Abdelaziz Bouteflika décide, Abdelaziz Ziari vote, Abdelaziz Belkhadem exécute. “Poursuivre la politique de réconciliation” signifie l’application de plus en plus clémente, de plus en plus étendue de la charte bouteflikienne aux égorgeurs de nourrissons, de femmes, d’intellectuels, de journalistes, des forces de sécurité, des membres de la communauté chrétienne, aux violeurs, aux poseurs de bombes, aux massacreurs de populations, aux destructeurs et pyromanes de l’Algérie. Ceux-là et ceux qui les ont soutenus, financés, applaudis ont été ou seront amnistiés. C’est-à-dire par volonté unilatérale de Abdelaziz Bouteflika leurs infractions ont été — seront — totalement effacées et n’ont jamais été commises.
Tout cela sans jugement, sans sanction pénale, sans repentance publique de ces criminels, affublés, néanmoins, par le pouvoir du qualificatif de “repentis”. Tout cela accompagné de la mansuétude et du pardon présidentiels. Celui-là même que de nombreuses familles des victimes du terrorisme n’accordent jamais aux bourreaux. Abdelaziz Bouteflika a d’ailleurs fort bien compris que celles-ci (familles des victimes) ne lui feront jamais ce “cadeau”. Raison pour laquelle il déclara : “Si les victimes refusent de pardonner, nous, nous pardonnons.” Comprendre : “Je ne suis pas le président de tous les Algériens comme supposé. Les familles rebelles à la mascarade des embrassades avec les assassins de leurs proches n’ont qu’à “se cogner” la tête contre les murs, moi, Abdelaziz Bouteflika le réconciliateur, j’ai décidé de les anoblir, de les blanchir (les assassins). Ils ne seront pas poursuivis pénalement et bénéficieront de mes largesses.”

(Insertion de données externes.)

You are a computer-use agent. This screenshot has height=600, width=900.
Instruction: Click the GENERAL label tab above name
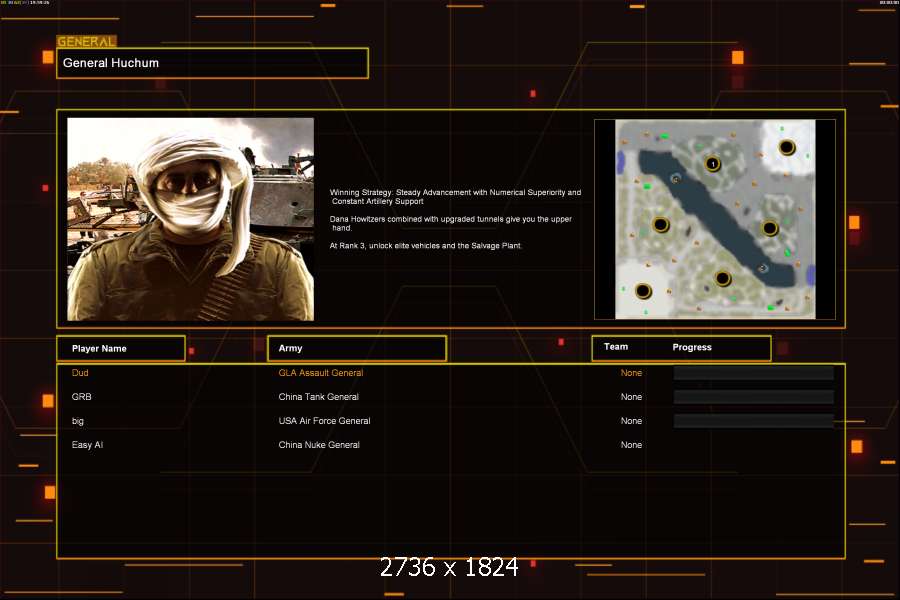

Ces quelques rappels brièvement évoqués, s’ils permettent de lutter contre l’amnésie, un mal algérien et fort répandu, posent surtout un autre problème. Celui de savoir pour quelles raisons le premier magistrat du pays si sûr de lui, si convaincu de sa politique réconciliatrice et de son succès, éprouve-t-il le besoin d’insérer cette mise en garde ou plutôt cette mesure répressive : “Le gouvernement entend renforcer sa vigilance pour s’opposer à toutes les velléités visant à contrecarrer la politique de réconciliation nationale d’où qu’elles viennent ?” Pourquoi ces précisions puisqu’il avait été annoncé au son des tambours que le peuple avait souscrit à 98% à cette mascarade ? Que représentent donc 2% de “traîtres” et “anti-nationalistes” ? Pourquoi ces précisions puisque le chef de l’Etat avait déclaré lors d’un meeting avant référendum dans l’est du pays qu’il était soutenu par de nombreux réconciliateurs dont des formations politiques (les signataires du contrat de Rome en janvier 1995, notamment), des associations dont celles de certaines familles des victimes du terrorisme ? Sans oublier les nombreux courtisans et opportunistes de tous bords prêts à tout pour un strapontin, ou un siège éjectable. De quoi a-t-il alors peur ? De qui a-t-il peur puisqu’il est si sûr de la justesse de sa démarche et de son succès sur le terrain ?
Abdelaziz Bouteflika est parfaitement conscient que le score de 98% n’est pas le fait du peuple et qu’il fut imposé à celui-ci. Abdelaziz Bouteflika est parfaitement conscient que ses décrets, ses mises en garde, y compris d’éventuelles sanctions pénales ne feront jamais peur à ceux dont les convictions identiques jusqu’à leur dernier souffle. Ceux-là plus nombreux que ses “soutiens”, quoi que l’on pense, quoi que l’on dise, ne cesseront jamais de revendiquer leur droit à la justice. Ce qui les distingue de Abdelaziz Bouteflika et de Abdelaziz Belkhadem est qu’ils ont eu le courage d’affronter le terrorisme islamiste sans se cacher et sans fuir aux Emirats ou ailleurs.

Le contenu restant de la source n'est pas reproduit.